▶ [EXERCISE]:
Check every line below for the string "agent". Copy the ones that have it.

___ MATERIAL PROVIDED

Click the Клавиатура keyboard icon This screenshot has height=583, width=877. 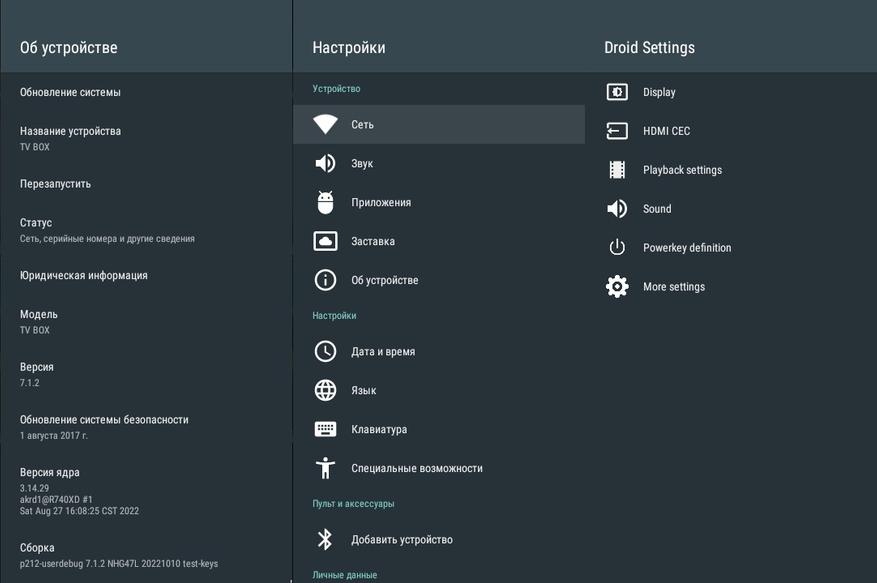(325, 429)
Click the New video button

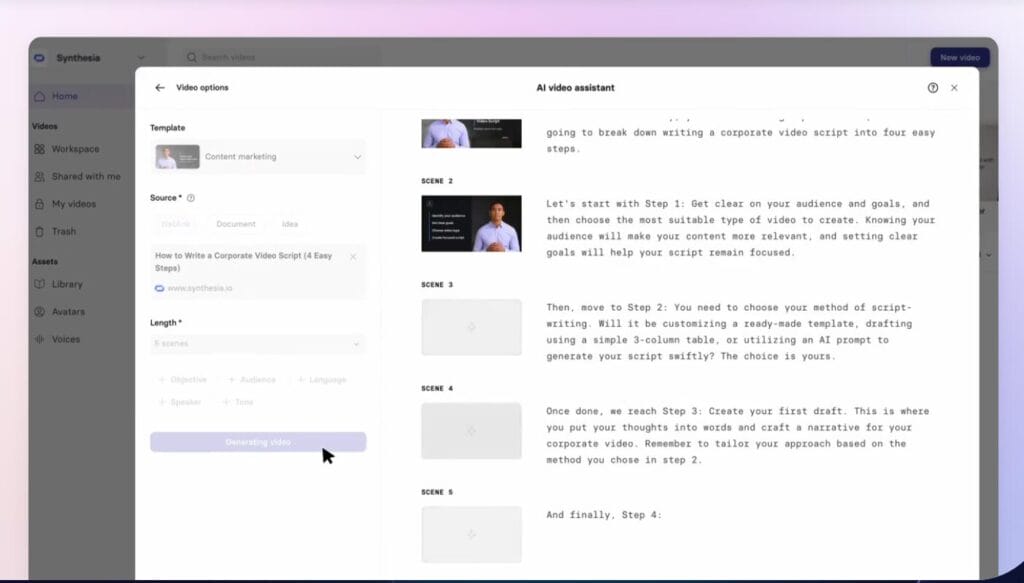point(959,57)
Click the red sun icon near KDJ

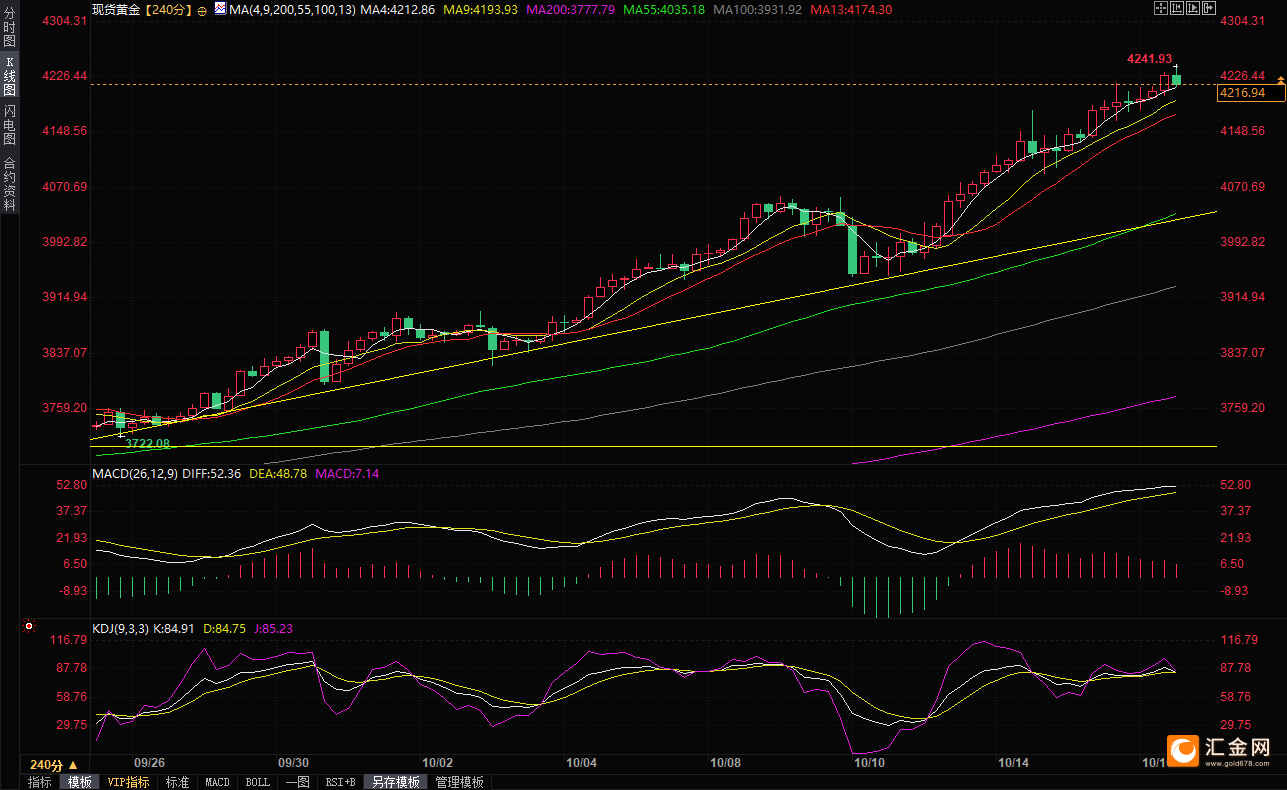point(29,627)
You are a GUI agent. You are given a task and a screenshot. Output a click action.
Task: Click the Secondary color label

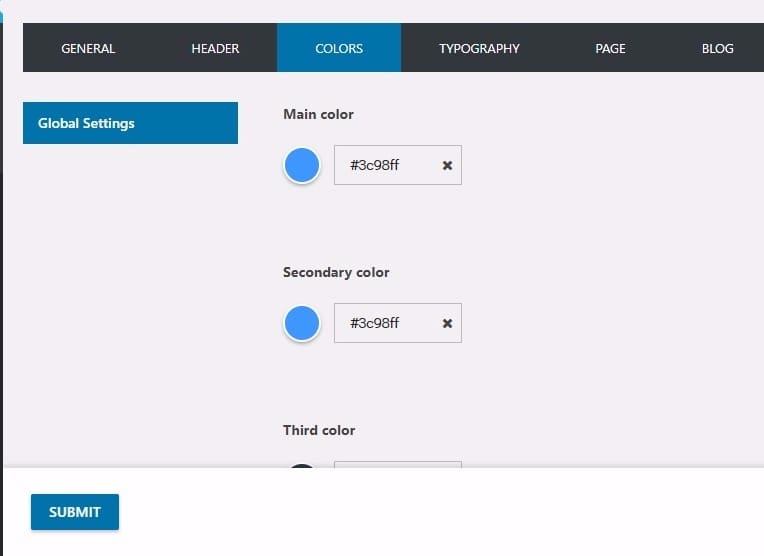click(336, 272)
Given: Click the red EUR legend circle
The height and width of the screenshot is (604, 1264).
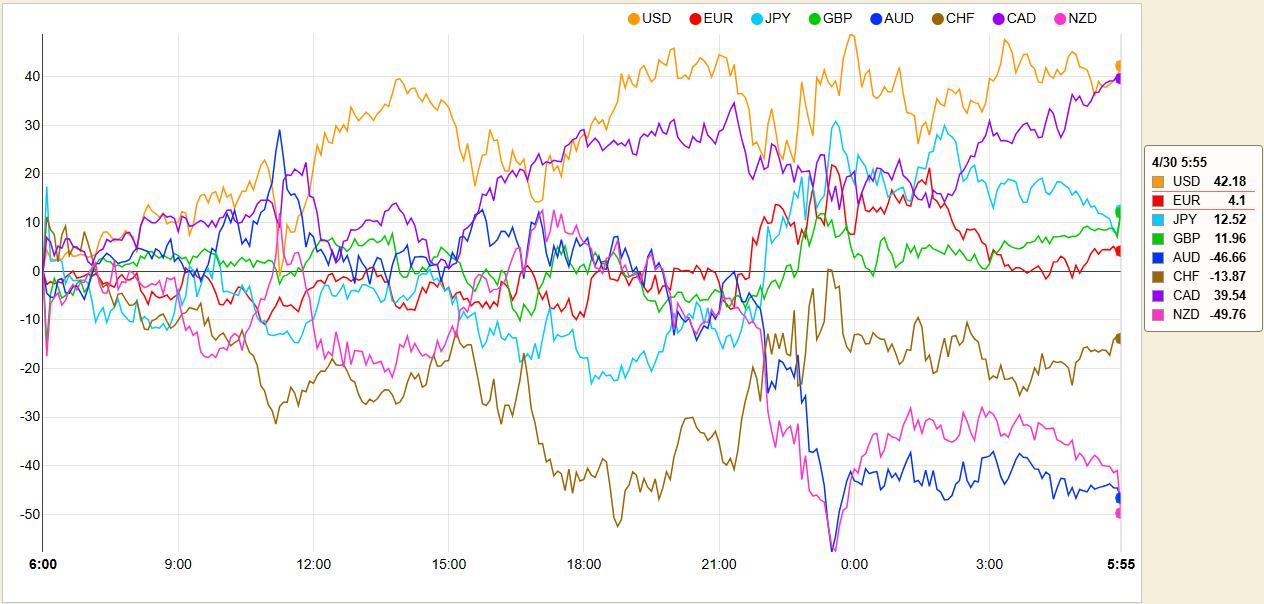Looking at the screenshot, I should [696, 18].
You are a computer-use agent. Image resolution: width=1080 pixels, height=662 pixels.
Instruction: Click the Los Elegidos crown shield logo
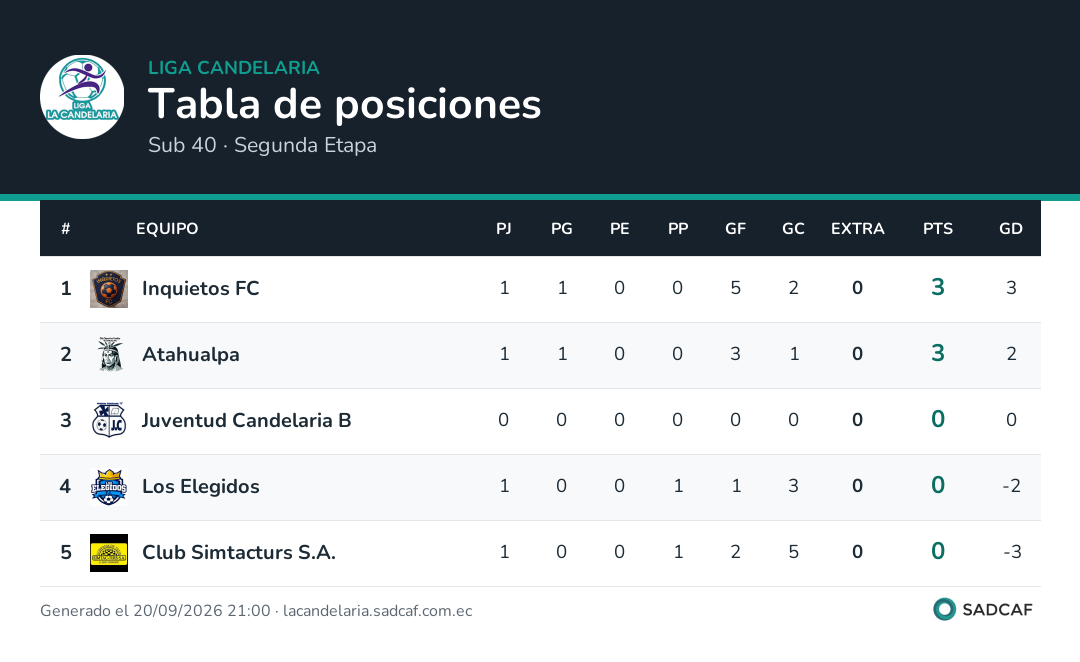pyautogui.click(x=109, y=486)
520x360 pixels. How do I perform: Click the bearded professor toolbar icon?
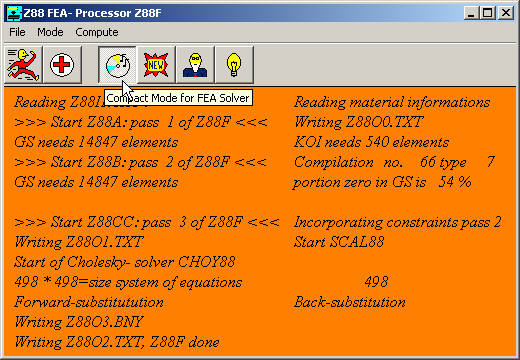(195, 65)
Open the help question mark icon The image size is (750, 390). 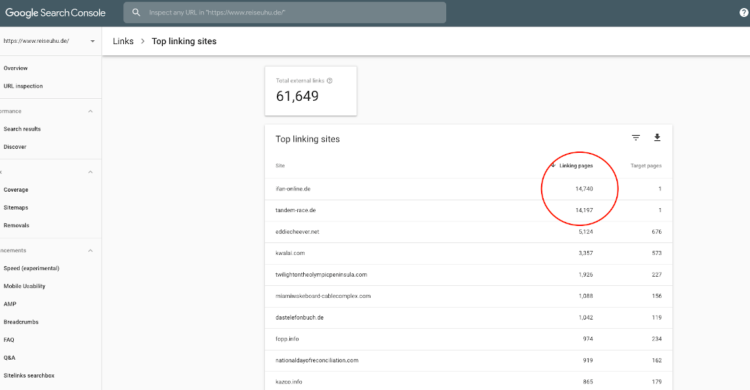pos(744,13)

______

▶ [SOLUTION]:
You are a GUI agent. You are given a task and a screenshot. Output a click action.
You are a computer-use agent. Image resolution: width=1080 pixels, height=662 pixels.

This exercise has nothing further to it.